Priests, Professors, Justices: Is a Lifetime too Long?
The time has come to reevaluate the wisdom of lifetime appointments for judges, professors and priests. In principle, a lifetime appointment can extricate individuals that hold these positions from the trappings of partisanship.
Judges should be free to administer justice dispassionately without concern for how their decisions resonate with the general public. Alexander Hamilton argued in Federalist 78 that job security is required to induce qualified attorneys to give up their lucrative law practices in order to serve on the bench. He further argued that this job security was necessary, in part, because the judiciary is the weakest branch of the government (having power over neither the purse nor the sword) and yet must serve as an ever-vigilant check on the power of the other two.
In the same vein, the argument goes, professors should be able to conduct objective research that is not subject to the vagaries of public opinion. The autonomy to push forth the frontiers of knowledge must be sacrosanct. The priesthood is a lifelong commitment to the canons of Catholicism that requires great personal sacrifice. It is not a skill set that is easily transferred to a different vocation.
But there is also a dark side to lifetime appointments. Individuals may physically be able to remain in their respective positions despite a cognitive decline that questions the very wisdom of their doing so. Individuals that cannot be (easily) terminated from their positions may take certain liberties that they would not be inclined to take otherwise. This is known as a problem of moral hazard. The seminal question concerns whether lifetime appointments continue to pass the cost-benefit test in this day and age and if not, what should replace them?
Physical versus Cognitive Decline
In 1787, the year the U.S. Constitution was drafted, the average life expectancy of a white male in the United States was 38 years. This compares with a combined life expectancy today of approximately 80 years. This is significant because in the early days of the republic, an individual would typically succumb to physical infirmities long before their cognitive abilities suffered a precipitous decline. In other words, judges usually died before “they lost it.” This may not be the case today as the recent experience with the United States Supreme Court clearly attests.
Justice Ruth Bader Ginsburg has suffered several serious health issues that have resulted in her being absent for extended periods of time from court deliberations dealing with matters of critical national importance. This prompts three questions. First, has someone such as Justice Ginsburg who remains on the court despite these infirmities effectively demonstrated that they no longer possess the good judgment to remain on the court?
Second, if Justice Ginsburg remains on the court in the hope that a Democrat president will be able to choose her successor has she violated the spirit if not the letter of the separation of powers? Third, should there be a default presumption that someone well into their ninth decade possesses the mental acuity to adjudicate some of the most challenging legal issues of the day?
All of these questions are juxtaposed against the text of Article III, Section 1 of the U.S. Constitution that does not specify lifetime appointments per se, merely that “The Judges, both of the supreme and inferior Courts, shall hold their Offices during good Behaviour . . .” The framers may have believed that anyone possessing the good sense and judgement to be appointed to the bench would exercise the requisite acumen to resign when physical or mental infirmities precluded them from discharging their duties in a competent manner.
Canada and the UK also have “lifetime” appointments for Supreme Court Justices, but lifetime in these countries is defined as the age of 75 years and 70 years (if appointed after 1995), respectively. The presumption is that someone over this age possesses neither the physical stamina nor the mental acuity to serve on the high court. Like any other hard and fast rule, there will be exceptions. Some justices on the high court will have surrendered their ability to serve ably long before they reach the age of 75, while others may be able to serve with distinction well into their 80s.

▶ Provided information:
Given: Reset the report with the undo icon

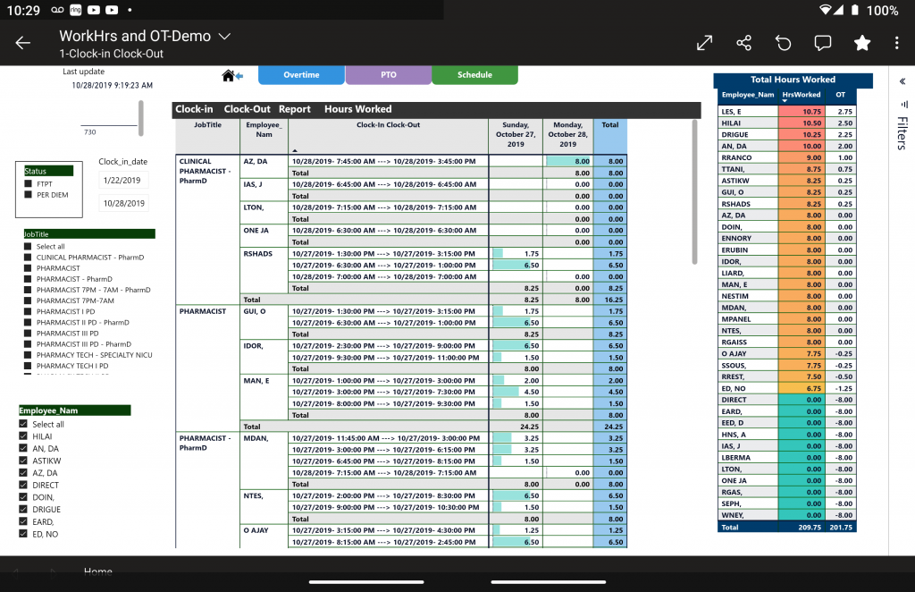Looking at the screenshot, I should (x=784, y=43).
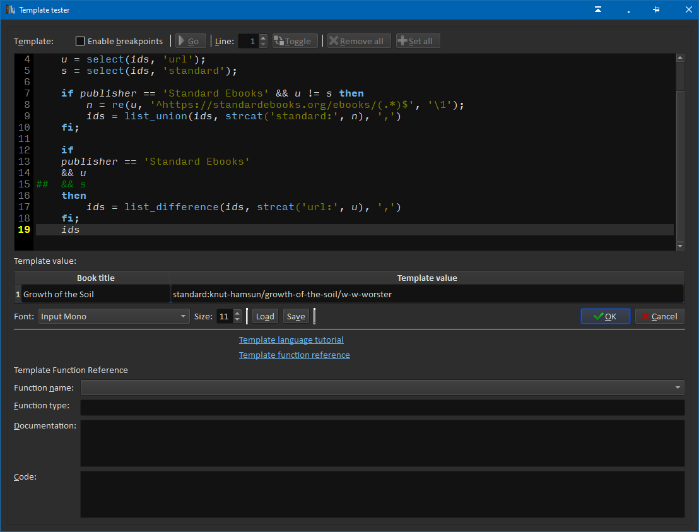Open the Template language tutorial link

(291, 340)
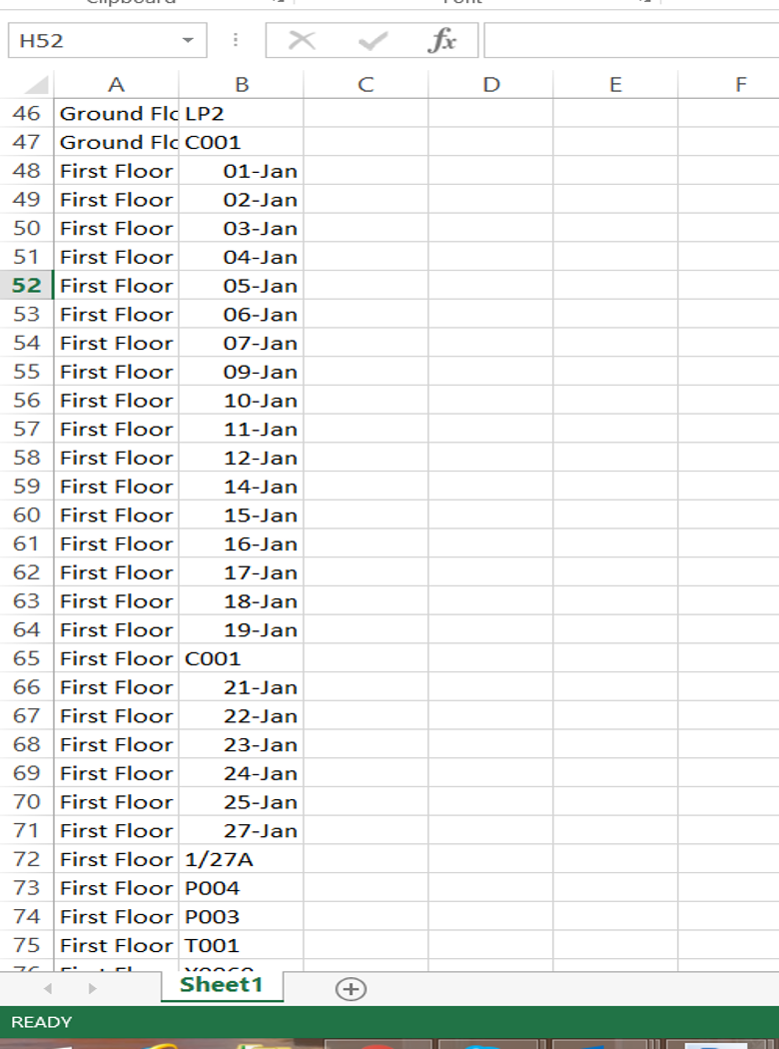Click the next sheet navigation arrow
Image resolution: width=779 pixels, height=1049 pixels.
point(92,988)
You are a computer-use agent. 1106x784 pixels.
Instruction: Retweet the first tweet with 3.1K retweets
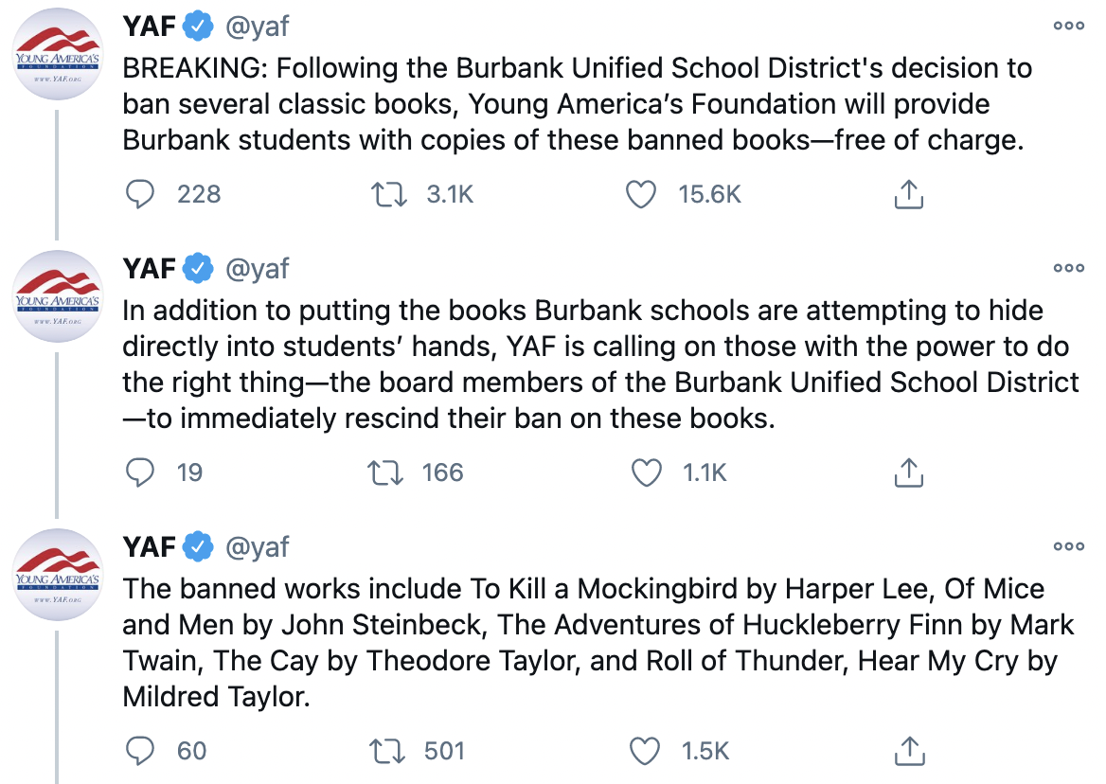coord(388,194)
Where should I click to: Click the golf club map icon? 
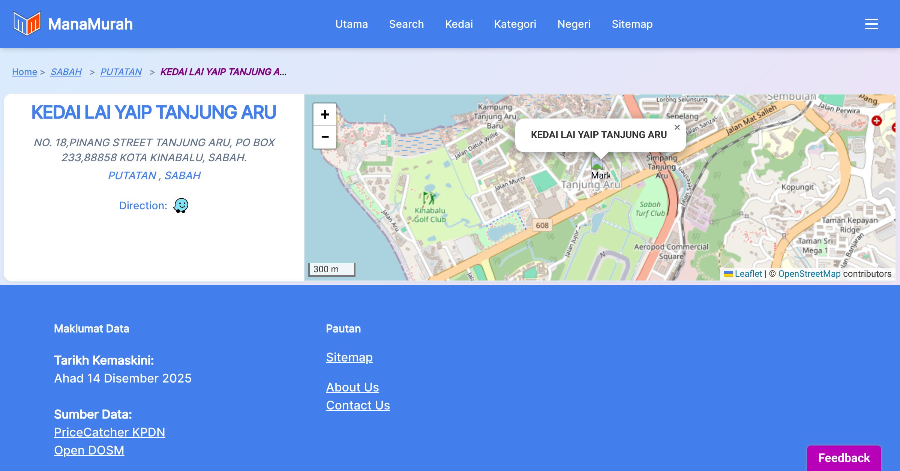point(429,198)
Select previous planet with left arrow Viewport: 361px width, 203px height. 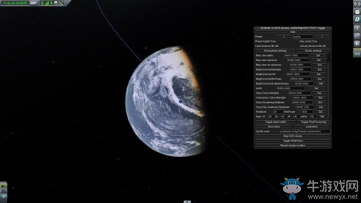[x=284, y=37]
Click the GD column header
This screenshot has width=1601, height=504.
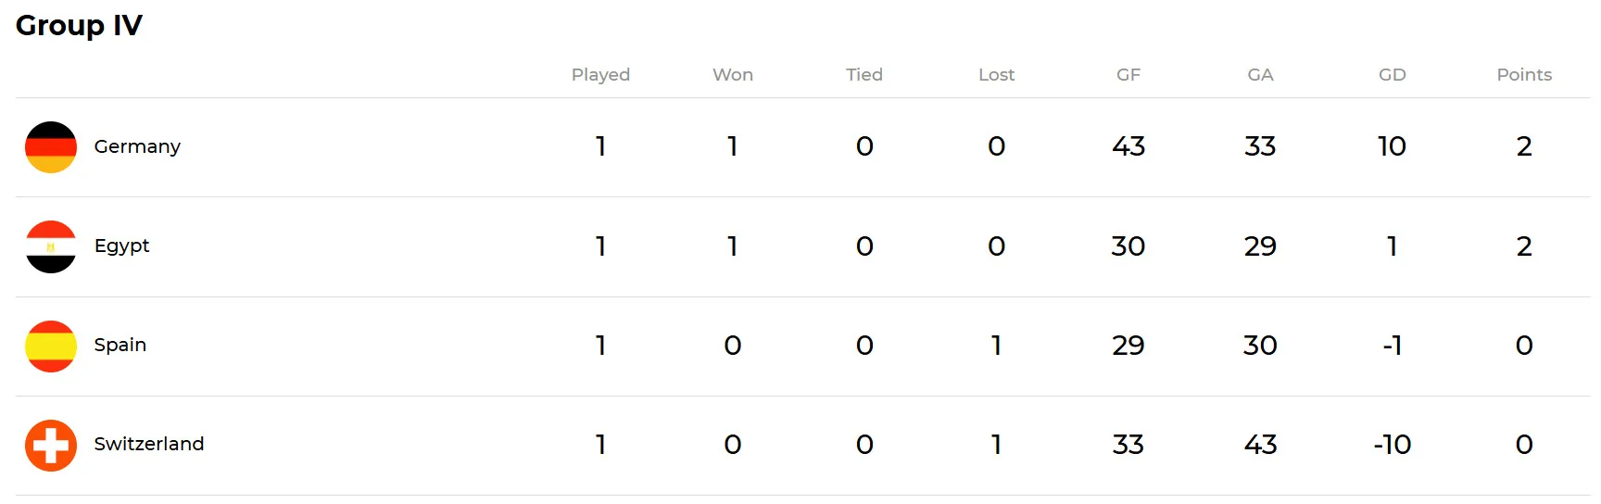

▶ What this task involves: Retype the passage on lifetime appointments word for word, between "In the same" and "a different vocation.", inclusive.

▶ Task output:
In the same vein, the argument goes, professors should be able to conduct objective research that is not subject to the vagaries of public opinion. The autonomy to push forth the frontiers of knowledge must be sacrosanct. The priesthood is a lifelong commitment to the canons of Catholicism that requires great personal sacrifice. It is not a skill set that is easily transferred to a different vocation.